Também são entrevistados os maridos e amigas das mulheres, que apresentam a percepção de quem não passou pelas mesmas experiências mas convive com as testemunhas. O enquadramento, assim como nas cenas da personagem de Irene Ravache, cria um certo distanciamento e destaca visualmente os depoimentos das mulheres torturadas dos depoimentos de personagens externos.
Se as memórias dos anos de chumbo sofrem inúmeras tentativas de serem apagadas, a mulher, que sempre foi marginalizada pela historiografia, tem seu papel ainda mais reduzido nas narrativas sobre esse período. Este fato reforça a necessidade do trabalho de Murat. Considerando também que nossa indústria cinematográfica é majoritariamente masculina, principalmente no que diz respeito à função de diretor, o fato de uma mulher dirigir um documentário sobre mulheres guerrilheiras potencializa o caráter político do filme, sobretudo naquele período.
Murat mescla os depoimentos com recortes de jornais do período, que revelam como a mídia lidou com aqueles acontecimentos. Também estão presentes imagens das mulheres como mães, esposas e trabalhadoras, revelando o seu cotidiano após o período da ditadura e como lidam com seus traumas no dia a dia. Essas imagens são filmadas à luz natural, enquanto as cenas de Irene Ravache assumem uma dimensão teatral, devido a sua frontalidade e pela performance da atriz.
A ditadura militar é um tema recorrente na filmografia de Murat. Em 2011, a diretora revisitou este tema em Uma Longa Viagem, filme que carrega uma subjetividade mais evidente ao inserir seus relatos em primeira pessoa e por focar a narrativa em sua vida pessoal, mais especificamente nas cartas trocadas entre Murat, seus irmãos e sua mãe durante a ditadura.

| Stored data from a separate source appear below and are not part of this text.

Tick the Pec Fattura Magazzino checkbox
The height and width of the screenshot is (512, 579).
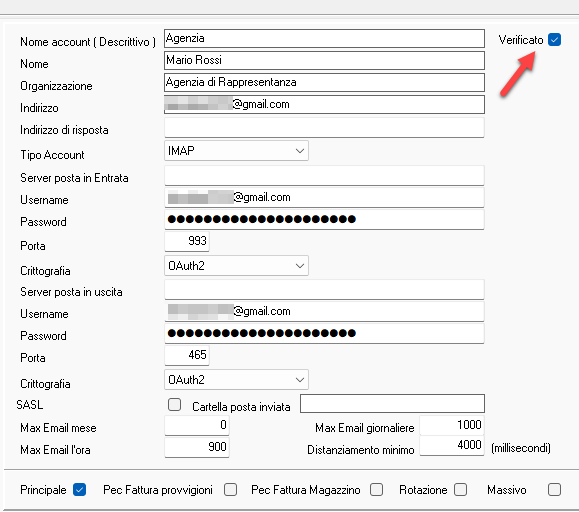377,489
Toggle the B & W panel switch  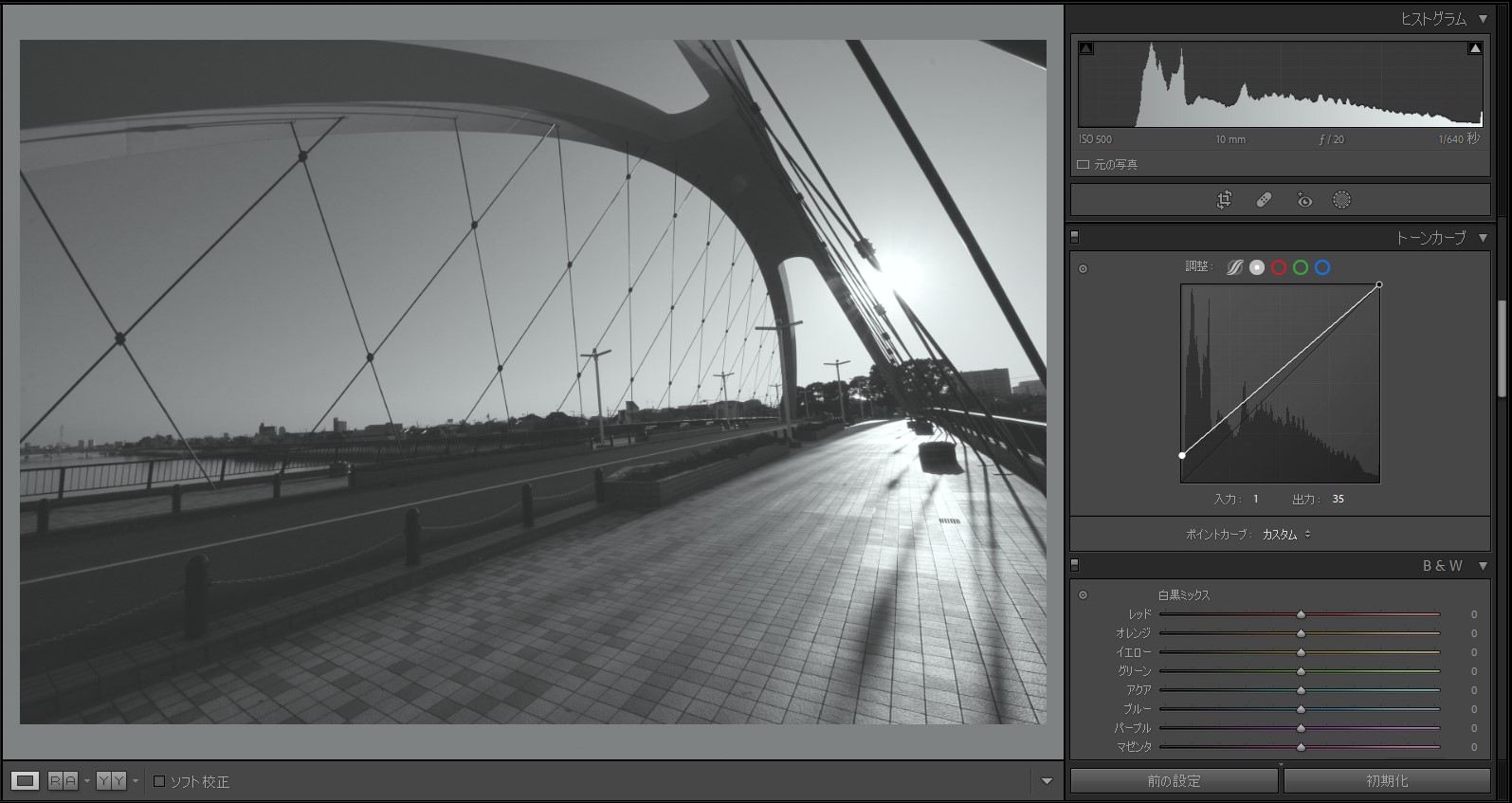click(1075, 565)
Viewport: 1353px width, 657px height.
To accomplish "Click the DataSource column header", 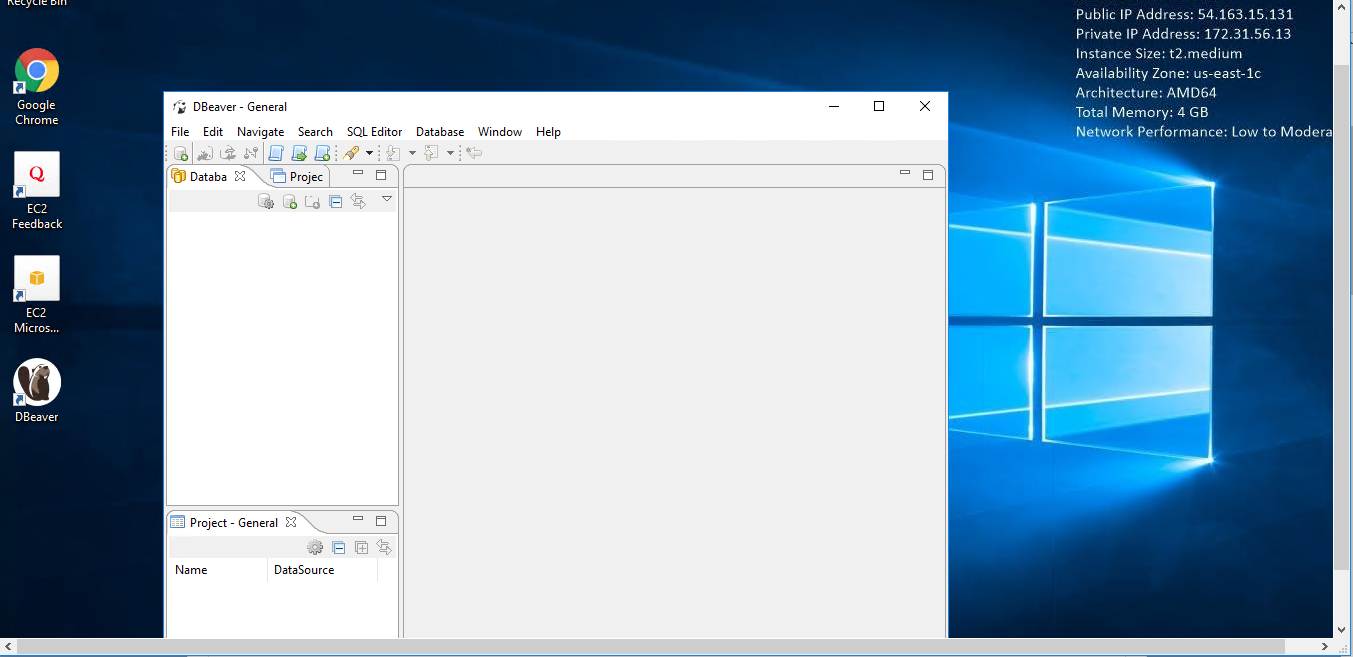I will click(304, 570).
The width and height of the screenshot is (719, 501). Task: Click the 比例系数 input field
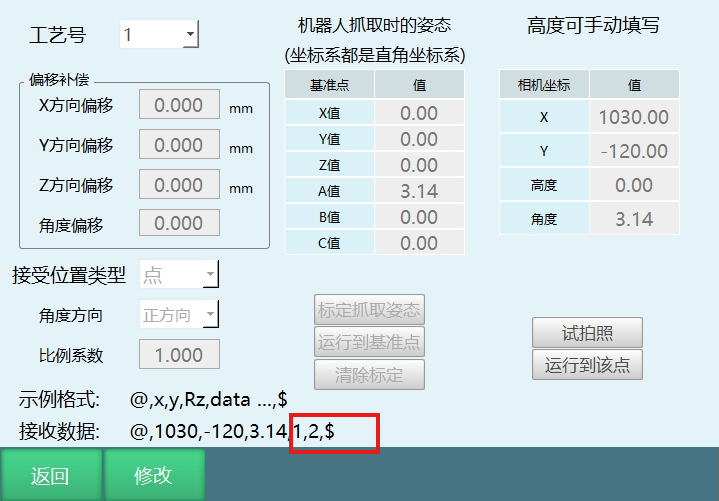(179, 355)
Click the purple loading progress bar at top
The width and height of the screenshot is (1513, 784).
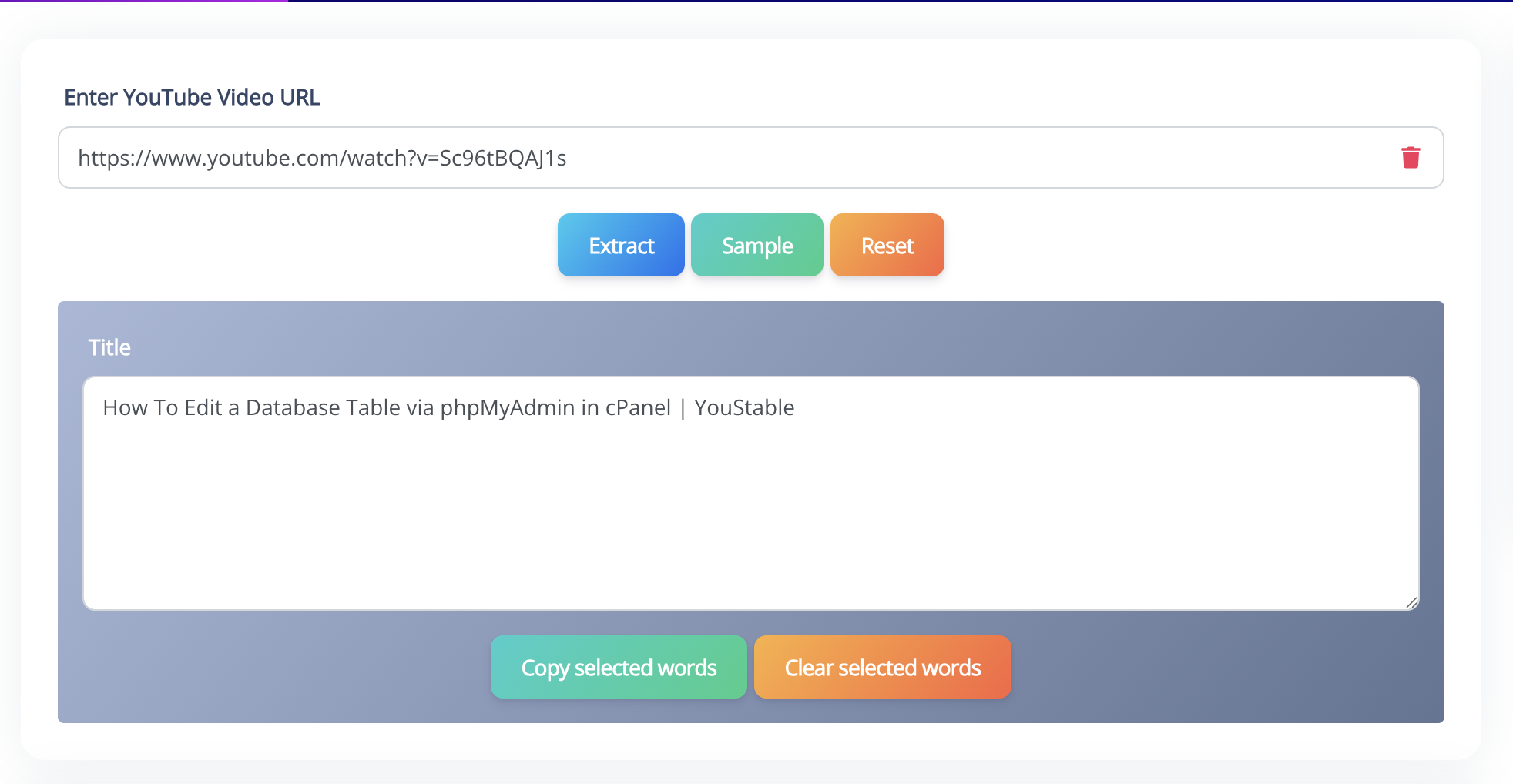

Vinte e dois anos após Que Bom te Ver Viva, Uma Longa Viagem traz uma atmosfera menos tensa, não só pela distância em relação aos fatos relatados, mas pela comicidade presente na fala de Heitor, seu irmão que é entrevistado, a quem se dedica a maior parte do filme. Mais uma vez, Murat quebra as barreiras entre documentário e ficção ao convidar o ator Caio Blat para interpretar Heitor em sua juventude, mesclando depoimentos de seu irmão com a dramatização de suas cartas pelo ator.
Durante as falas de Caio Blat, são projetadas ao fundo imagens que remetem aos locais que são citados, utilizando um antigo recurso do cinema, o back projection. O ator não apenas lê as cartas como se as estivesse escrevendo naquele momento, mas também as encena, em uma performance que beira o onírico. Mais uma vez a teatralidade está presente nessas cenas que assumem ao mesmo tempo a dimensão de performance, videoarte e documentário.

A tensão dos relatos de Murat sobre seu período como presa-política contrasta com a experiência boêmia de Heitor, que foi enviado pelos seus pais para Londres para que não seguisse os mesmos passos da irmã, que entrou para a luta armada e acabou presa. De Londres, Heitor partiu para outros países e experimentou a psicodelia das drogas, a liberdade e a falta de compromissos. Heitor revela suas insanidades sem qualquer pudor e em muitos momentos consegue utilizar o humor para falar de um período tão conturbado. Já Miguel, o terceiro irmão, aparece mais discretamente em seus depoimentos e não viveu para assistir ao documentário.
Diferente de Que Bom Te Ver Viva, Uma Longa Viagem apresenta a ditadura como uma lembrança distante, cujas marcas ainda estão presentes, mas em um processo mais avançado de superação. Seu ponto de partida, na verdade, é a morte de Miguel, uma experiência dolorosa que faz a diretora querer recordar esse passado. Uma Longa Viagem não tem o objetivo de criar uma memória coletiva, mas de ser assumidamente uma memória pessoal que retrata uma época, enquanto no filme de 1989 a subjetividade da diretora está nas entrelinhas. O filme apresenta dois lados de uma história: o ponto de vista de uma mulher que permaneceu no Brasil, onde foi presa e torturada, e de um homem que teve a liberdade de explorar o mundo, enquanto assimilava de longe esses fatos através de correspondências trocadas com a família.
Ambos os filmes combatem o esquecimento. Criam, a partir de depoimentos de testemunhas, fragmentos de uma longa história que durou mais de duas décadas. Em tempos como hoje, de crise na democracia brasileira e de proliferação de saudosistas da ditadura militar, sua importância deve ser evidenciada.